## [Material for this task]
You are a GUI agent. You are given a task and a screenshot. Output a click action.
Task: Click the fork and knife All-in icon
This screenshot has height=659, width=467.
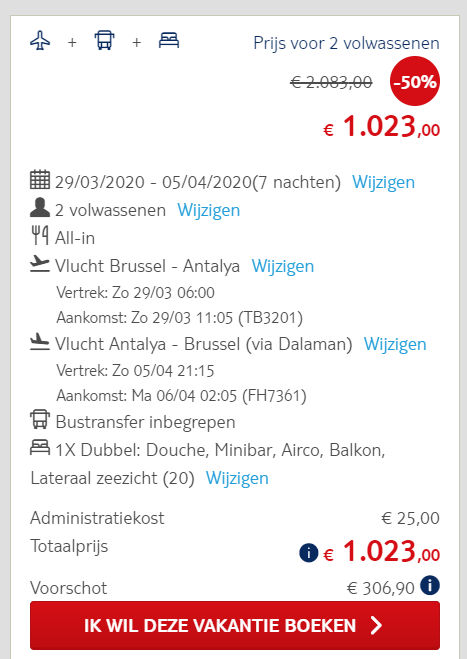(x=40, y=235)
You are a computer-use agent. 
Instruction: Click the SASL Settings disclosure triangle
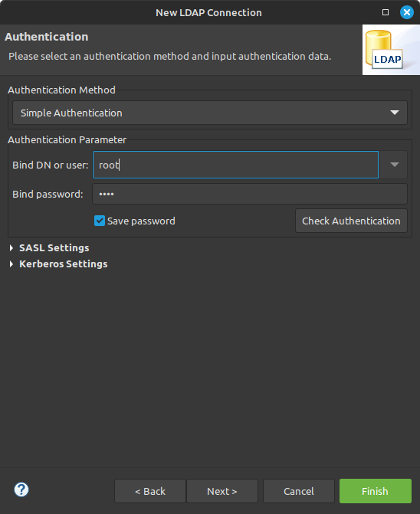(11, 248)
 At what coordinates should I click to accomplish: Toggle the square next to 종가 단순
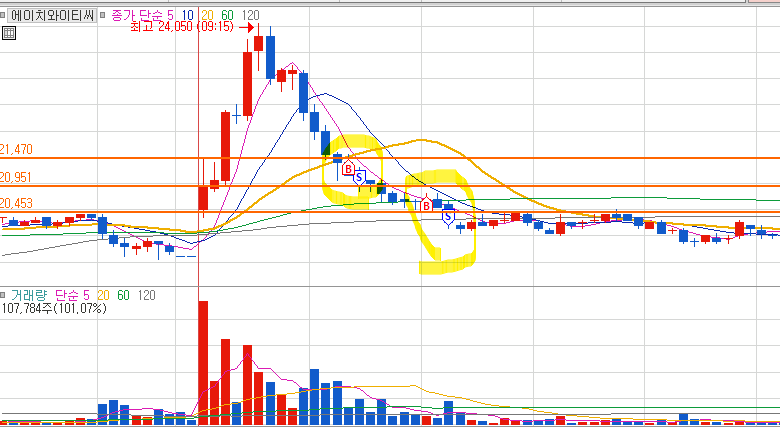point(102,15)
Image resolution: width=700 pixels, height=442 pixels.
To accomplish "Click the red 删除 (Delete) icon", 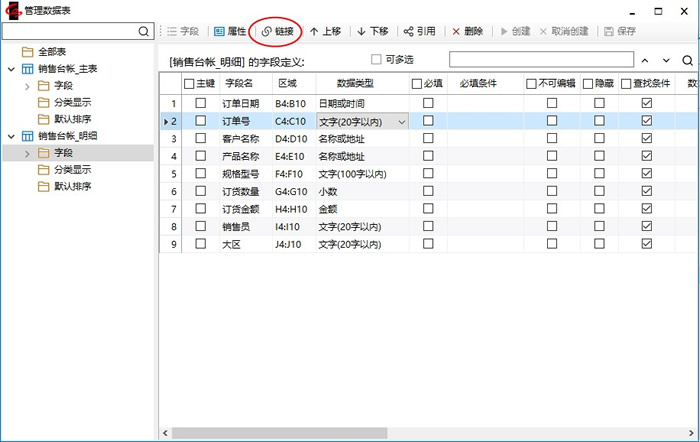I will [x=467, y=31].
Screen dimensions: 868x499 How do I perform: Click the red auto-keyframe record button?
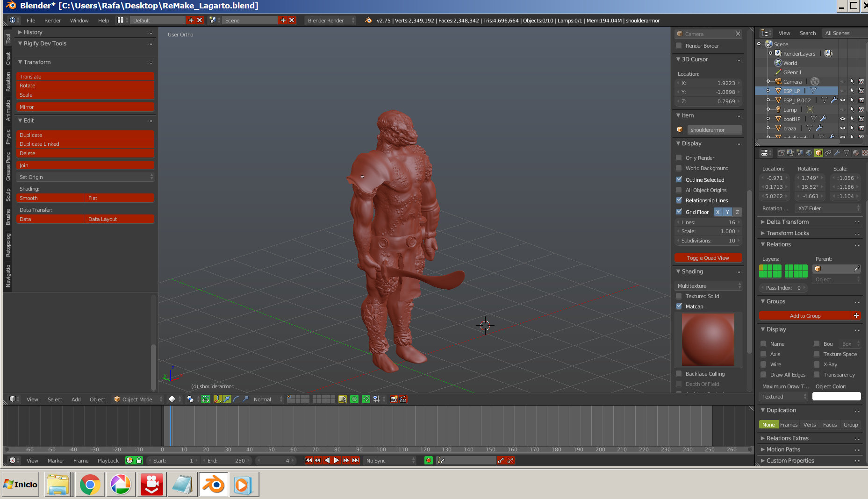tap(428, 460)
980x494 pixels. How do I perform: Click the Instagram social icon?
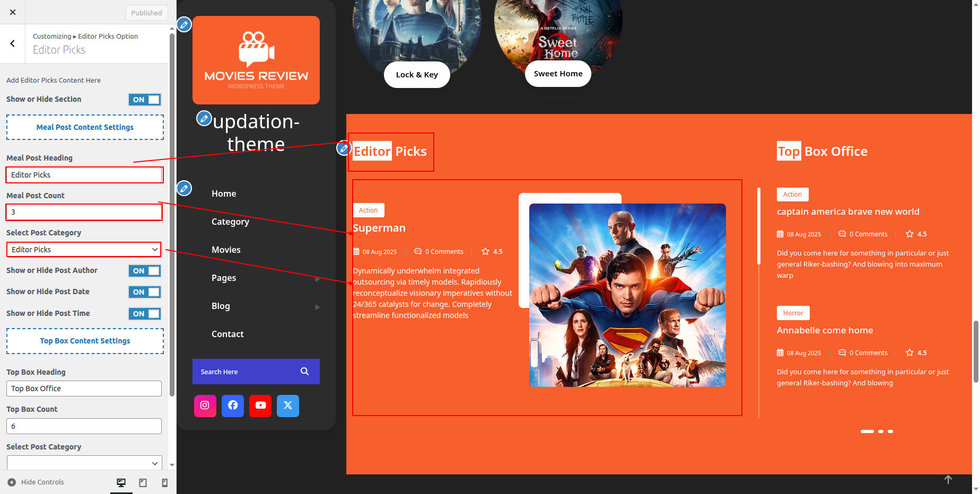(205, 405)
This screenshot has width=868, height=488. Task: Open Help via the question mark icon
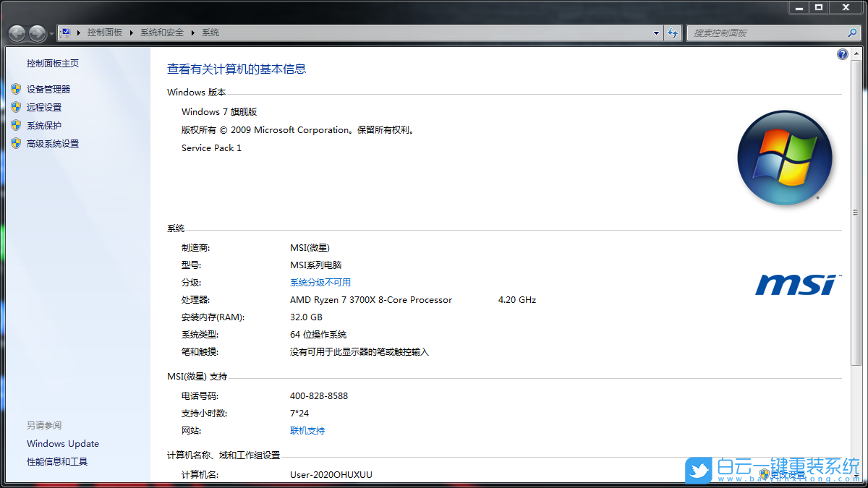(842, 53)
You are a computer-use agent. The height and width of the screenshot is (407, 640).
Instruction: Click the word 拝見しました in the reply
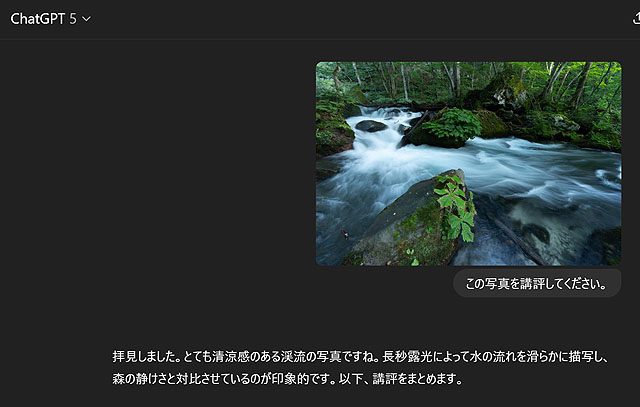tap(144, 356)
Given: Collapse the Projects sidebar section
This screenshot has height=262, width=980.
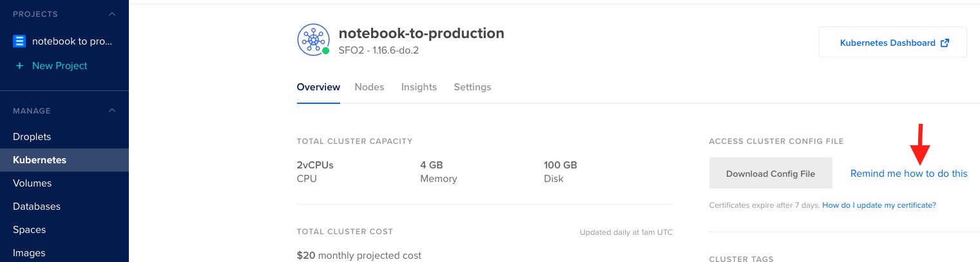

## [What you should do]
Report all lines of the data that include the word "agent".

## [Expected answer]
You are a GUI agent. You are given a task and a screenshot. Output a click action.
You are a computer-use agent. 
You are a computer-use agent. The height and width of the screenshot is (407, 640).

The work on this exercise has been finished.